» What is being asked
The output is the line containing "Click the 其他填充颜色 more fill colors option" plus every later line down to the end of the listing below, copied exactly. No pictures belong in it.

» Task input
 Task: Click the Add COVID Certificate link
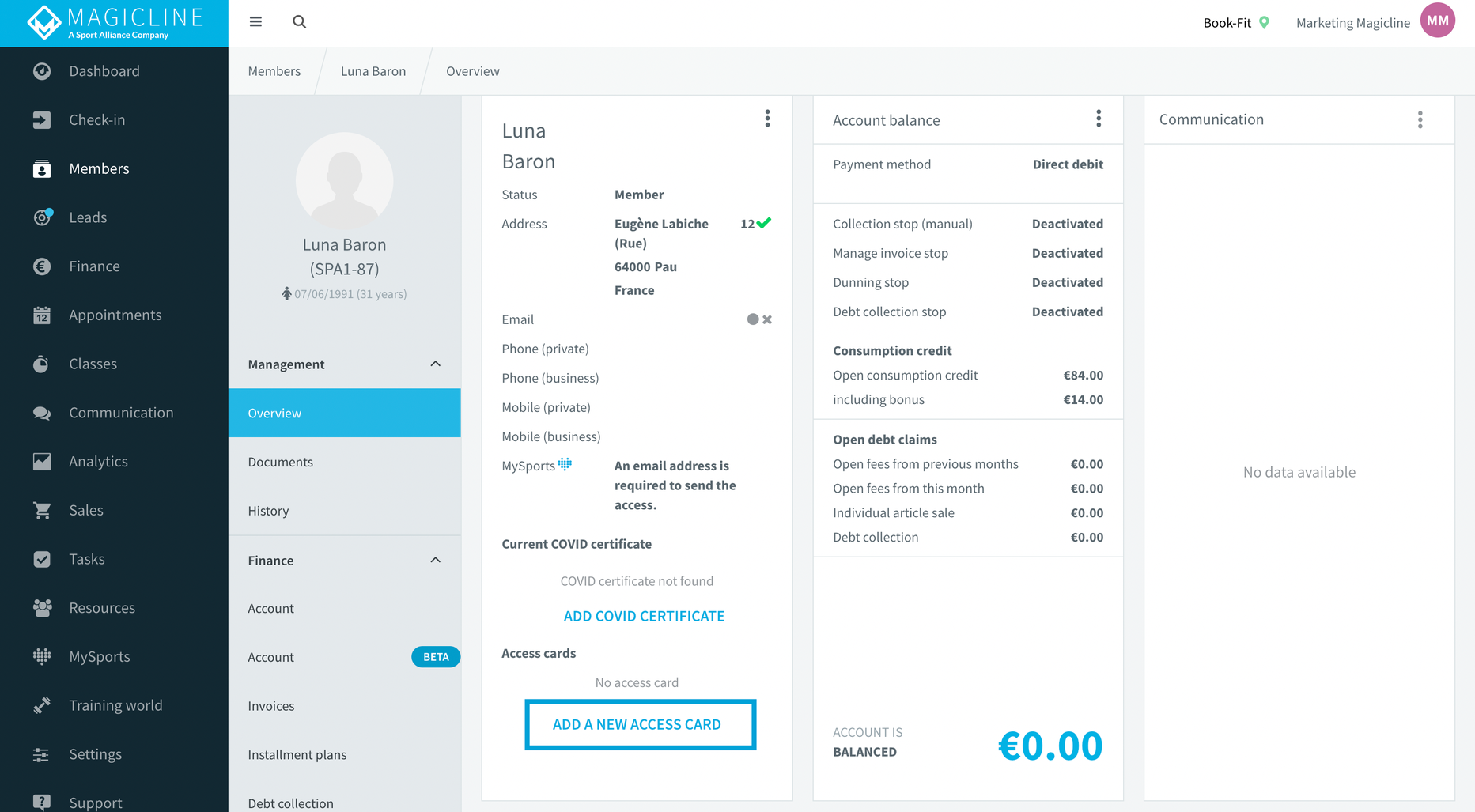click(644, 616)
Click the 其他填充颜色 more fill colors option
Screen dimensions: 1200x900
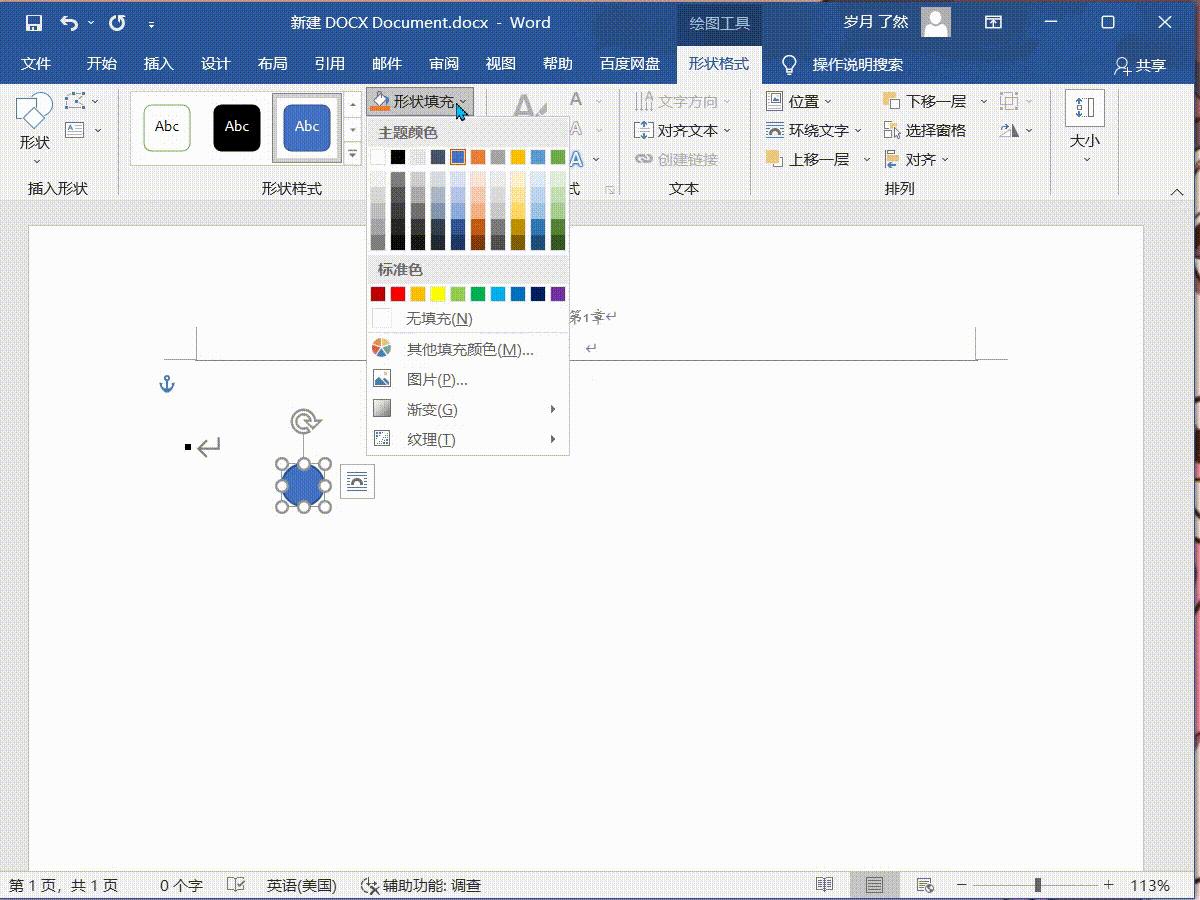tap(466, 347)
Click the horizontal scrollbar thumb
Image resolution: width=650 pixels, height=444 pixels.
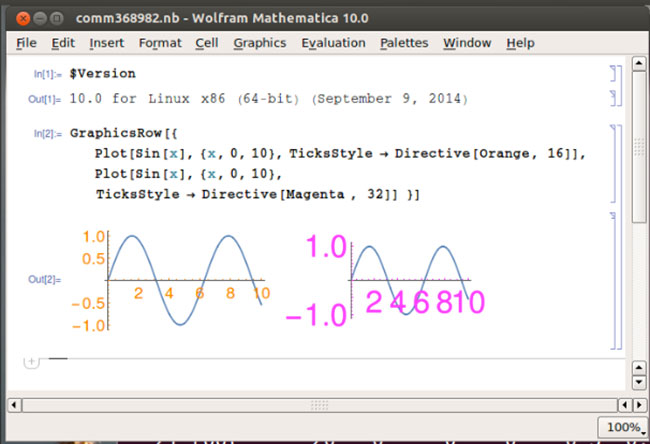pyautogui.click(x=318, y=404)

» Output
Click the 其他填充颜色 more fill colors option
Screen dimensions: 1200x900
tap(466, 347)
Click the horizontal scrollbar thumb
Image resolution: width=650 pixels, height=444 pixels.
pyautogui.click(x=318, y=404)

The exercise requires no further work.